TASK INSTRUCTIONS:
A – In the post on ranking NBA refs, what kind of likelihood seemed a natural fit for the bad-call data?
B – Continue the post on ranking NBA refs from the point where it stops.

EXCERPT TO READ:
begin

Ranking NBA Refs - pt. 2 Building a Bayesian Model

Updated: Jan 16, 2022



In Part 1 of my work on ranking the NBA refs, I showed the results of a Bayesian model to rank NBA refs by accuracy. In this post, I want to go in depth on the model building process and explore how the model was conceptualized, the assumptions that go into the model, and the code to fit the model using Stan. I hope that this post will be helpful to people who have some knowledge of Bayesian statistics, but wouldn't call themselves model fitting experts.


Conceptualization

As mentioned in my previous post, my Twitter bot that was posting about the refs for each Jazz game was just using a simple average of how many bad calls were made while each ref was on the court. This was naive for two reasons: (1) Different refs spent dramatically different amount of time on the court during Last Two Minute Reports, and (2) Just because a ref was on the court doesn't mean he was to blame for the bad call; getting paired with crappy refs would unfairly hurt your ranking.


By building a model, I knew we could address these issues, but had to decide what kind of model to build. Wanting to understand the "bad call rate" was what motivated me to explore poisson models. If events (e.g. bad calls) happen at a constant rate, then the number of events that happen in a given time period (e.g. last two minutes) will be poisson distributed. Therefore, a poisson likelihood seemed like a natural fit for the data.


I originally explored using a (frequentist) poisson generalized linear model. However, I realized this didn't match nicely with my desire to decompose the total bad calls into a share of the blame for each individual ref. If we gave each ref his or her own parameter in the model, the best fitting model would have negative parameters for some refs, which causes conceptual and practical difficulties (if you have three refs in one game with negative rates, what do you predict for the number of bad calls). I realized taking a Bayesian approach would allow me to solve two problems at once: (1) I could constrain each parameter to be positive using the prior, so it really would decompose the overall bad calls into three separate chunks, and (2) I could take advantage of Bayesian Shrinkage to ensure those refs for whom we have few observations would regress to the mean and not be in the extremes of the rankings.

end

GIVEN INFORMATION:
begin

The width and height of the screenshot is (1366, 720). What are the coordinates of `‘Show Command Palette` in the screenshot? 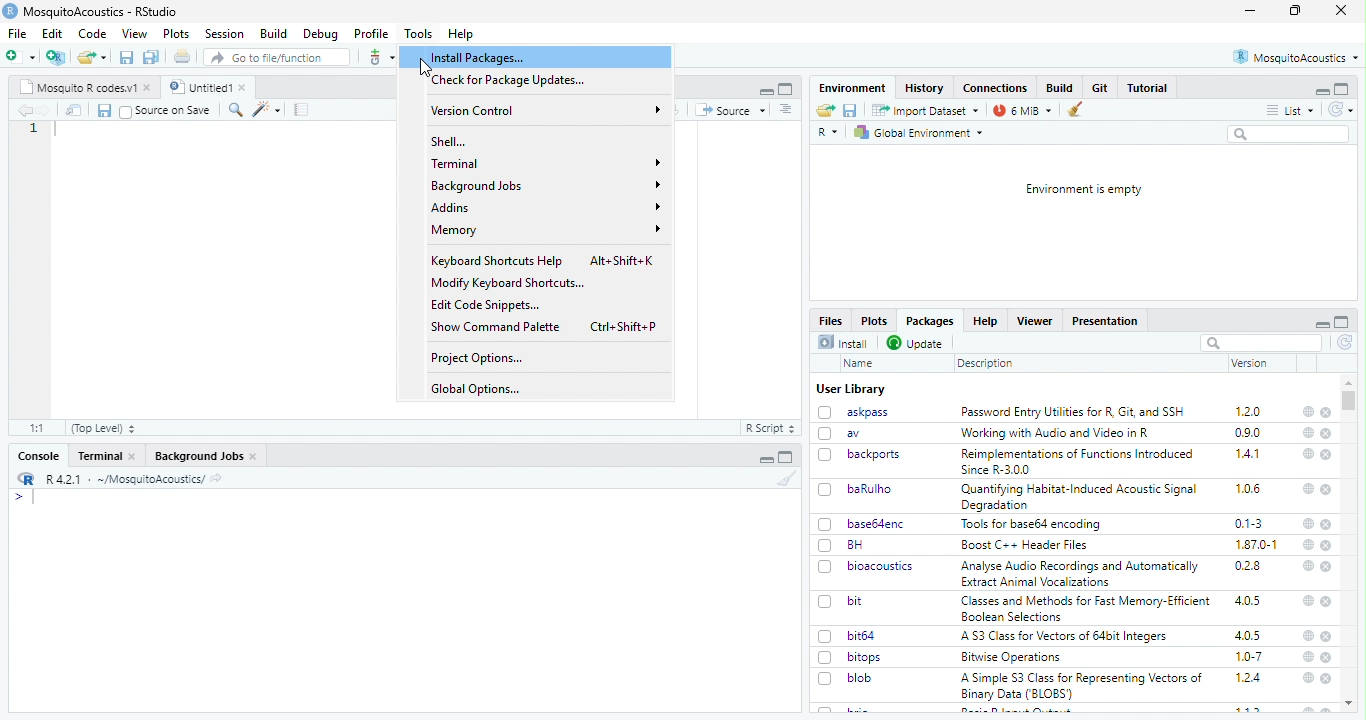 It's located at (495, 327).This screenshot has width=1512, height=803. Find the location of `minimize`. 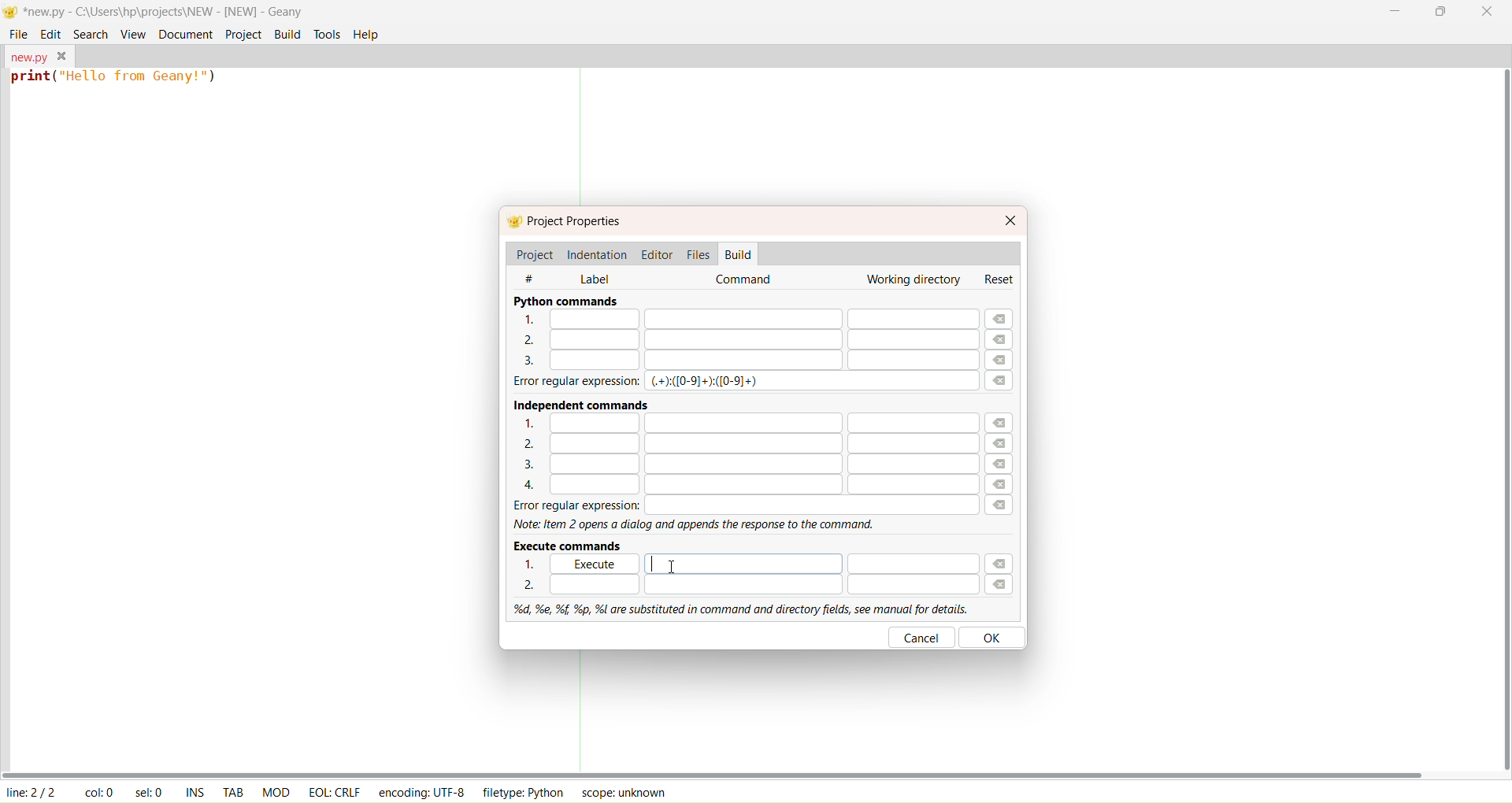

minimize is located at coordinates (1394, 10).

end

OUTPUTS:
A – A poisson likelihood.

B –
Assumptions

The model I am proposing comes with plenty of assumptions, both about the game of basketball and statistical. I like to lay these out as neatly as possible so they can be debated and discussed. While I don't believe all these assumptions, I have not thought of a more realistic model that could be practically fit given the data we have (but I am open to suggestions!)


Basketball Assumptions

  • The Last Two Minute Report is an unbiased source of truth - this is probably the biggest and least realistic assumption. We are using the L2M report to define what an incorrect call is. In reality, the L2M is just one set of people criticizing another set of people with the help of slow-motion cameras and multiple angles. If you don't put much stock in the L2M reports (Andy Larsen sure doesn't), you probably shouldn't put much stock in my final rankings.

  • The last two minutes of close games is a random sample of all reffing performance - this assumption assumes we can apply what we learn about refs from their L2M reports to their performance in general. If we want to constrain our inferences to "this is how referees do in the L2Ms" then we don't need this assumption, but if we want to generalize and say things like "we expect this ref to make 15 bad calls a game" then we need to assume a ref's last two minute behavior tells us something about their performance overall.

  • Each call is exactly one ref's to make (or not), and there's no spillover help from the other two refs on the court - This makes the total bad calls decomposable. By assuming that each ref has his or her own "bad call rate" and we can get the game's total bad call rate by adding up the three refs' bad call rates, we make the math tractable. From a basketball perspective, this means that refs do not "cover" for each other (if Ref A misses a foul, Ref B will not blow his whistle and call it). While that may not seem very realistic, any model that poses an "interaction" effect between refs on the court is going to need orders of magnitude more data to make meaningful inferences. And while that more complex model may seem more desirable, I think most people would agree that my proposed model and the more complex model would have highly correlated ranking of the refs, so it seems like a directionally safe assumption even though it's not strictly true.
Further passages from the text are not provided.